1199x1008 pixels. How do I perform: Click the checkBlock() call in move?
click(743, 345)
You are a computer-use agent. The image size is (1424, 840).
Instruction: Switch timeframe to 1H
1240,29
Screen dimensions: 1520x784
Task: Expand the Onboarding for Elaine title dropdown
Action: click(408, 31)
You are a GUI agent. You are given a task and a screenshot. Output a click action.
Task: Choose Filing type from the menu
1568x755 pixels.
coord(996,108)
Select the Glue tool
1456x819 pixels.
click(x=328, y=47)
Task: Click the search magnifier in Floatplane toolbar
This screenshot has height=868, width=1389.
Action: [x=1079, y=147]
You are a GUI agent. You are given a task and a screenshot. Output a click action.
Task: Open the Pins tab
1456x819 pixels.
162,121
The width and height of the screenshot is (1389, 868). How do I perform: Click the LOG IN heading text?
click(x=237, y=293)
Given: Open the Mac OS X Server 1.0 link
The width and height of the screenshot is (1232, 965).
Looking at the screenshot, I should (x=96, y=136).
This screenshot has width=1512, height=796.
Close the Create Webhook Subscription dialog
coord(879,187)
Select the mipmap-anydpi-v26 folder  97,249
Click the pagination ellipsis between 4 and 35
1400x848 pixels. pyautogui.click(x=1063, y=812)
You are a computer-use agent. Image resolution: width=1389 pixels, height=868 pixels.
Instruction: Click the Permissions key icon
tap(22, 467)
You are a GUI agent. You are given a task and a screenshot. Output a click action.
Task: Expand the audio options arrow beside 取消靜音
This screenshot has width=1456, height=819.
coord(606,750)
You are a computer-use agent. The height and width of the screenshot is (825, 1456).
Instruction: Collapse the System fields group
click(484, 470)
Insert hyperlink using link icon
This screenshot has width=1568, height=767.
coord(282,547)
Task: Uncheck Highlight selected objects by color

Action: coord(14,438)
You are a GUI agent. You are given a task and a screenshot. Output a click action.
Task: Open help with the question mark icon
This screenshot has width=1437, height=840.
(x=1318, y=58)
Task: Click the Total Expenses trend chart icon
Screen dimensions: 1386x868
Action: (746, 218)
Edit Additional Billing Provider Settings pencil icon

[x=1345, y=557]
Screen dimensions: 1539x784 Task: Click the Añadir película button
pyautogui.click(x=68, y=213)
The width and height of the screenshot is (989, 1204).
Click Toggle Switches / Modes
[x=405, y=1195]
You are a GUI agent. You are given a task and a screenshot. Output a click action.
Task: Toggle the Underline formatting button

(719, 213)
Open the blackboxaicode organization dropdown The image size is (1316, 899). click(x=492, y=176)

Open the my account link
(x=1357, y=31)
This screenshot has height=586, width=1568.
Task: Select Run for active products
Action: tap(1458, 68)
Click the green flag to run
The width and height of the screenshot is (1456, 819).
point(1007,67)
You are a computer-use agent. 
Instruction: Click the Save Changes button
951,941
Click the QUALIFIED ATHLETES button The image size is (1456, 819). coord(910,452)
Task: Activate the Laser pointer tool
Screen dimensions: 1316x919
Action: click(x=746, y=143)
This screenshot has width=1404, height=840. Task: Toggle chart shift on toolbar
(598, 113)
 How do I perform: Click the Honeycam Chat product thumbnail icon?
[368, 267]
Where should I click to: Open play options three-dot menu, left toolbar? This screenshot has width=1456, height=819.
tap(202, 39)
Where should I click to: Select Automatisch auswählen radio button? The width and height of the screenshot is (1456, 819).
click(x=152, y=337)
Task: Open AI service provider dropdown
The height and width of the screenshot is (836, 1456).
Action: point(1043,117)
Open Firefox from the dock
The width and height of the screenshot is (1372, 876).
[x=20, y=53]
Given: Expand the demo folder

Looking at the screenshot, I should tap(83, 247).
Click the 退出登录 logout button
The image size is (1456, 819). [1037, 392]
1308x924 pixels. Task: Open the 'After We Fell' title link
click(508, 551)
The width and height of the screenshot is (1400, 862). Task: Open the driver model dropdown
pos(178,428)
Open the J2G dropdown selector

DIRECTIONS FOR THIS TASK:
Filter the listing for the word "from" and copy every line that holds it.

SOLUTION TO THIS EXERCISE:
Task: Choose Filing type from the menu
Open Firefox from the dock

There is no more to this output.